Несколько недель спустя мисс Якобс повесила в классе на доску рисунок углем Дианы — черно-белый портрет женщины, повернувшейся под таким углом, что волосы почти скрывали лицо. Это могла быть любая женщина. Ее образ Диана вынашивала годами. Лицо этой женщины — до последней мелкой черточки — возникало по утрам у нее перед глазами, едва она просыпалась.
— Это одна из лучших школьных работ в моей практике, — сказала мисс Якобс.

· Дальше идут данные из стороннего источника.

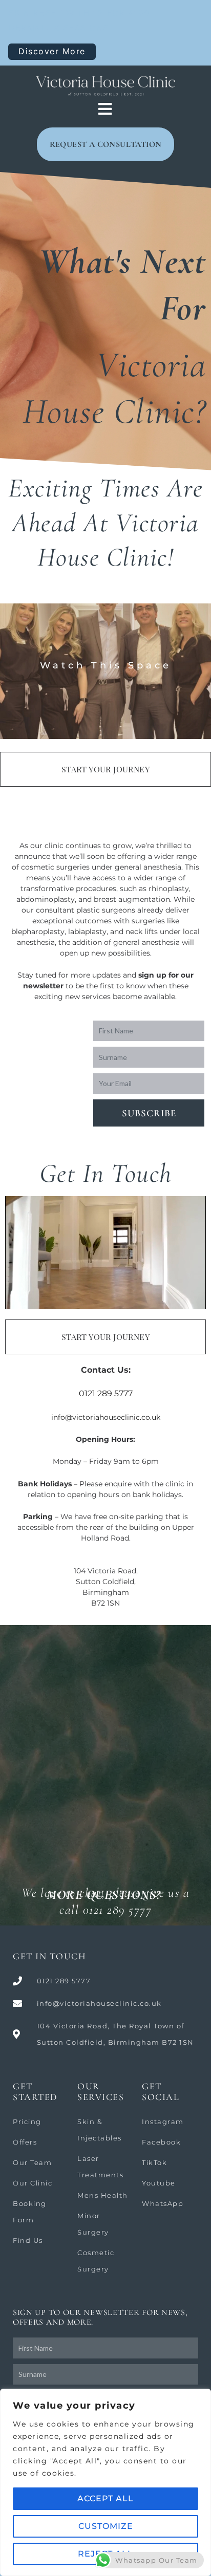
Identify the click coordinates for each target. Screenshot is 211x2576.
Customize (105, 2526)
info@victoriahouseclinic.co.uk (105, 1417)
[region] (105, 2482)
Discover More (52, 51)
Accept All (105, 2498)
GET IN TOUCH (49, 1956)
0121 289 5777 (106, 1393)
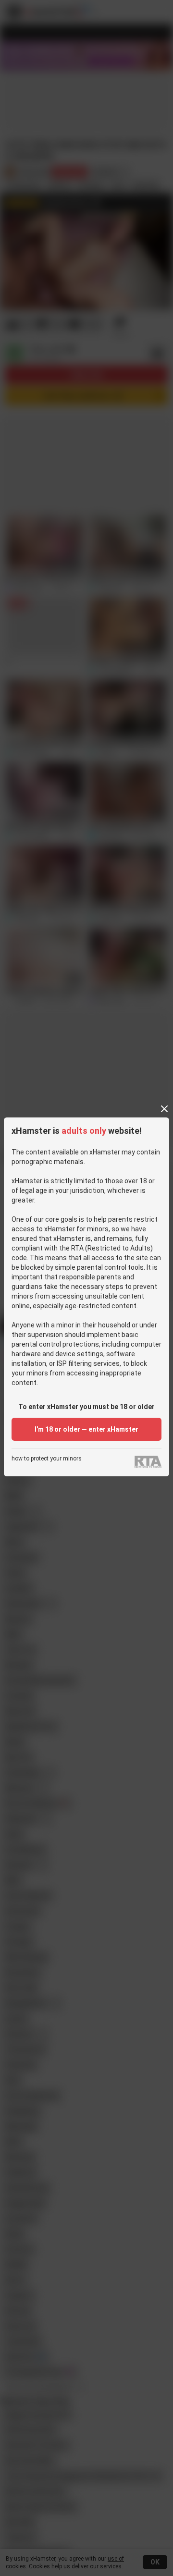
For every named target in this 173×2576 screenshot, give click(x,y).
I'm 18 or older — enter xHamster (86, 1429)
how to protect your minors (47, 1459)
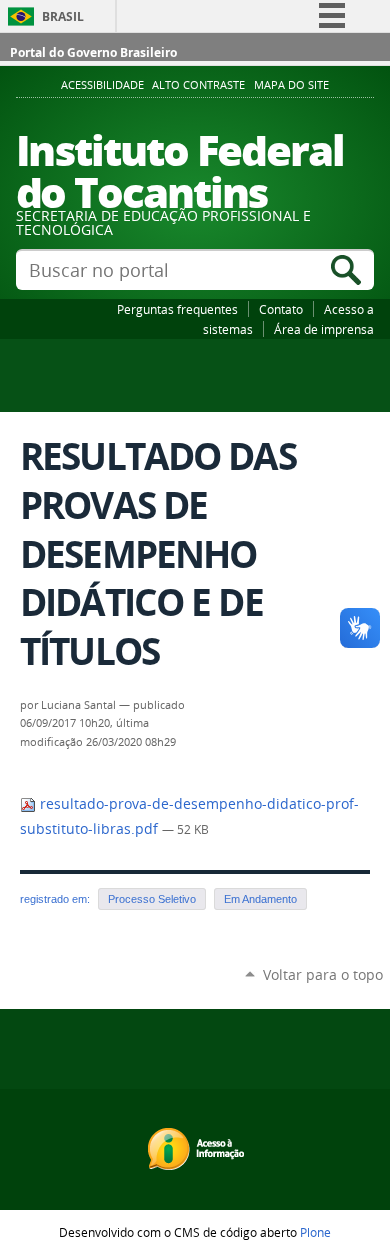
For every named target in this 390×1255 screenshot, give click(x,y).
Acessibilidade (102, 85)
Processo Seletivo (152, 899)
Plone (315, 1232)
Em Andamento (260, 899)
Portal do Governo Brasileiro (93, 52)
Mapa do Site (291, 85)
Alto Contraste (198, 85)
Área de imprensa (324, 329)
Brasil (63, 16)
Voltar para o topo (323, 974)
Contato (281, 309)
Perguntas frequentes (177, 309)
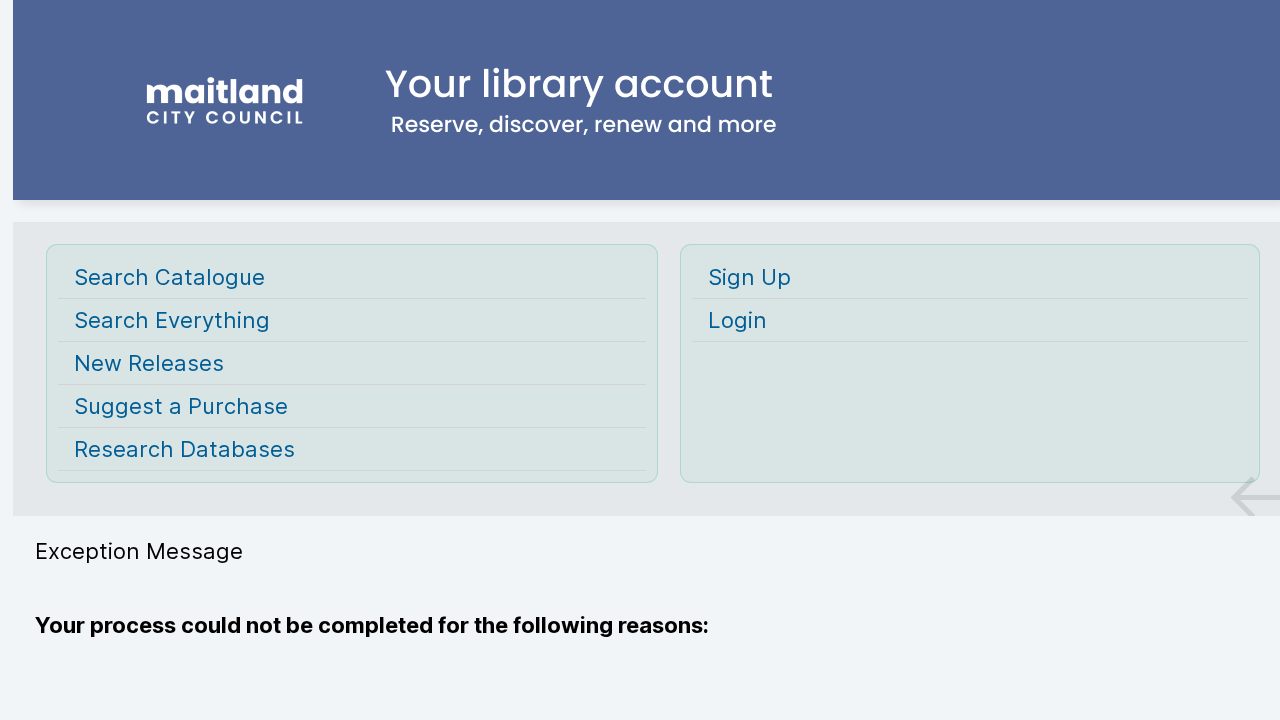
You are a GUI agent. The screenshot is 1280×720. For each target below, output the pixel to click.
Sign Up (749, 277)
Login (737, 320)
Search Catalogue (169, 277)
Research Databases (184, 449)
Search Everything (172, 320)
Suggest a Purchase (181, 406)
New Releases (149, 363)
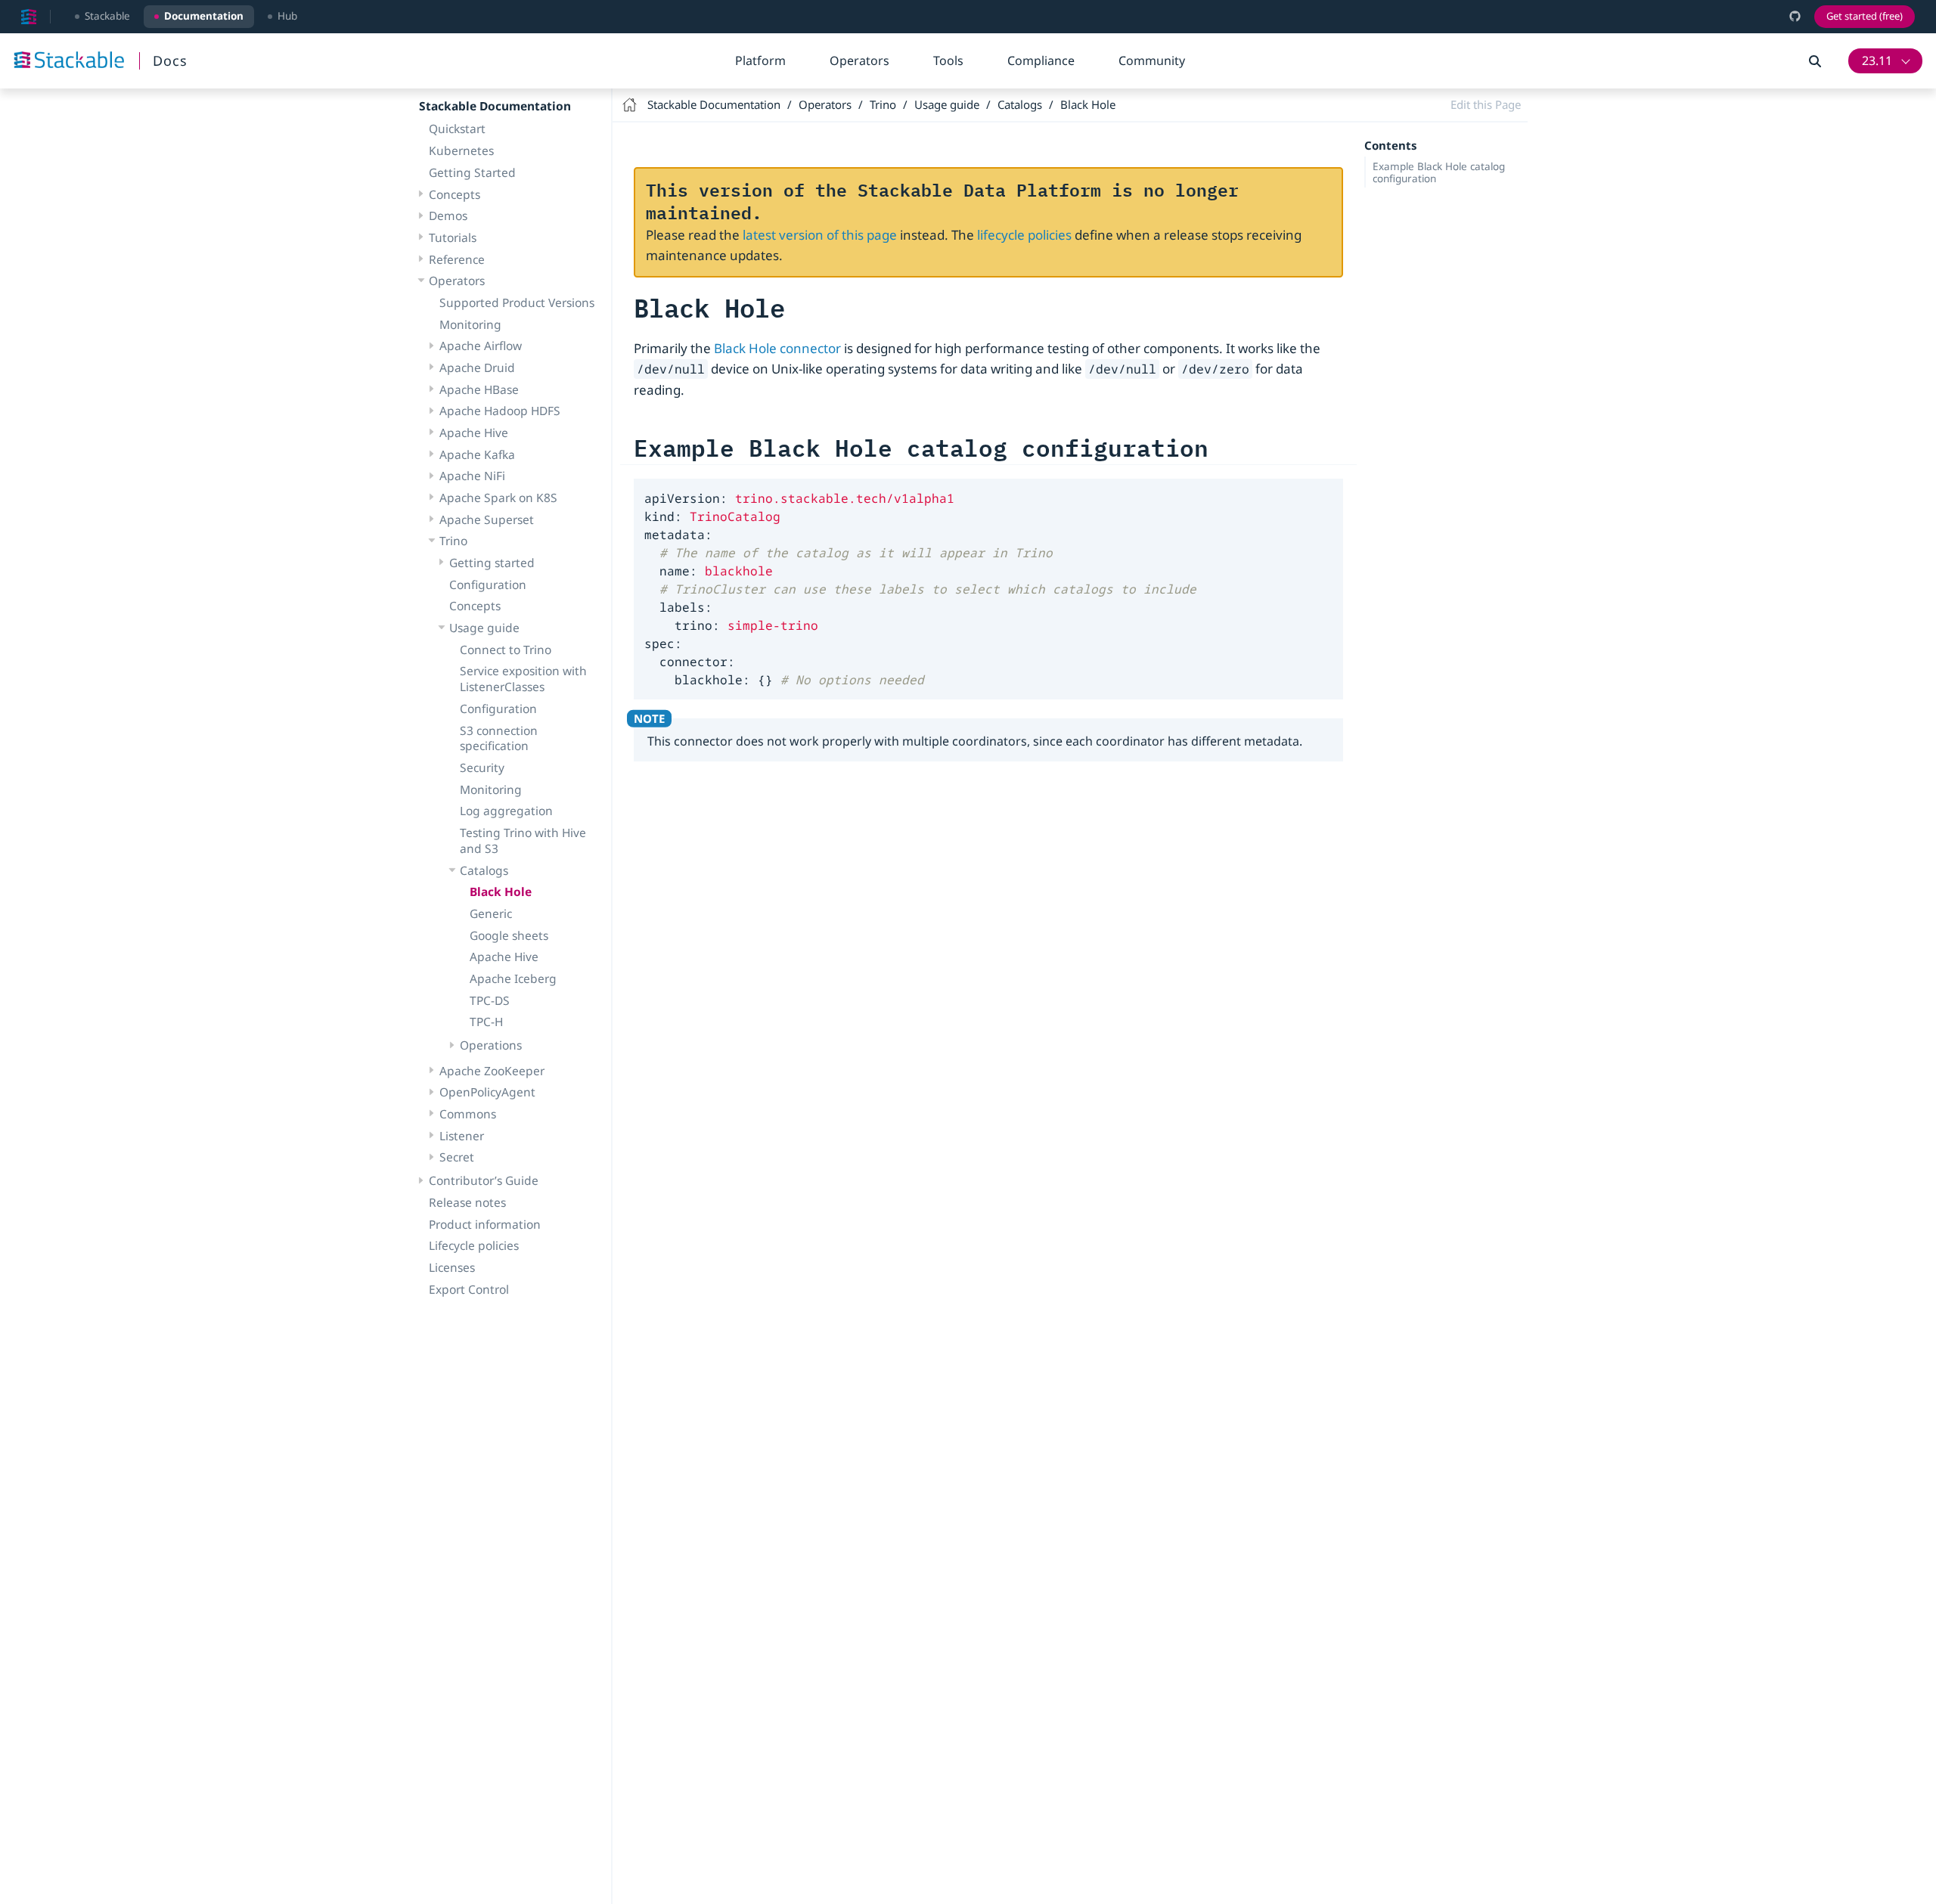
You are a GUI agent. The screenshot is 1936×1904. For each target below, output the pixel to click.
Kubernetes (461, 150)
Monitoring (470, 324)
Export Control (469, 1289)
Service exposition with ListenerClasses (523, 678)
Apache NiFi (472, 475)
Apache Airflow (480, 345)
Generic (491, 913)
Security (482, 767)
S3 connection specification (499, 738)
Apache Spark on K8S (498, 497)
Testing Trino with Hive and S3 (523, 840)
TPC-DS (490, 1000)
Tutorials (452, 237)
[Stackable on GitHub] (1795, 16)
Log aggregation (506, 810)
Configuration (487, 584)
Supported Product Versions (516, 302)
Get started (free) (1864, 16)
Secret (456, 1157)
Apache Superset (486, 519)
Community (1151, 60)
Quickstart (457, 128)
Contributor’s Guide (483, 1180)
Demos (448, 215)
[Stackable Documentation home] (28, 16)
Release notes (467, 1202)
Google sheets (509, 935)
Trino (453, 540)
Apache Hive (473, 432)
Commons (467, 1113)
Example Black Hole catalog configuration (1439, 172)
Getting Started (472, 172)
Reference (457, 259)
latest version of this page (820, 234)
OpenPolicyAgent (487, 1092)
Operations (491, 1045)
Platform (760, 60)
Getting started (492, 562)
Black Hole (501, 891)
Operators (859, 60)
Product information (485, 1224)
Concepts (454, 194)
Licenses (452, 1267)
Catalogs (484, 870)
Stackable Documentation (495, 106)
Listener (461, 1135)
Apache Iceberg (513, 978)
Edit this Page (1485, 104)
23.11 (1877, 60)
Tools (948, 60)
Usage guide (484, 627)
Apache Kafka (477, 454)
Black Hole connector (777, 348)
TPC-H (486, 1021)
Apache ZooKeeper (491, 1070)
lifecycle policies (1024, 234)
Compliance (1041, 60)
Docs (170, 60)
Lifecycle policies (474, 1245)
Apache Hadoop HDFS (499, 410)
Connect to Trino (505, 649)
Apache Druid (477, 367)
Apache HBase (479, 389)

И подробно разобрала рисунок, объяснив, как прорисованы детали и в то же время сохранен подтекст, намек. Диана жутко боялась, что одноклассники, увидев ее вывешенную на всеобщее обозрение работу, начнут закатывать глаза, хихикать и отпускать шуточки, но все молчали — даже те, кто посещал уроки рисования исключительно ради того, чтобы не сдавать по этому предмету экзамены и зачеты, — и внимательно разглядывали творение ее рук. С этого дня для нее началась новая жизнь.
Эмма с рисунком в руках поднялась к себе в комнату, а Пол с Дианой выпили по бокалу красного вина и вместе принялись убирать со стола.
Пол относил жене на кухню посуду, а Диана складывала ее в раковину и ополаскивала: сбрасывала остатки в измельчитель мусора, который с утробным рычанием пережевывал их и глотал. Потом она составила тарелки в посудомоечную машину.
Кухня, как и столовая, была небольшой. Шкафчики из той же гладкой светлой сосны, что и стол в столовой, на дверцах рисунки небольшого формата — цветы, репейники, травы. Она всегда мечтала именно украсить свою кухню — когда у нее будет своя кухня. Ей хотелось собрать здесь нечто вроде скромной коллекции предметов, греющих душу. Над мойкой у окна она повесила клетчатую штору.
Нагнувшись над машиной, она отбирала нуждающиеся в полировке ножи и складывала их в корзинку для столовых приборов, отдельно от вилок и ложек, когда сзади подошел Пол, мягко провел рукой по ее спине, склонился ближе и уткнулся ей в шею.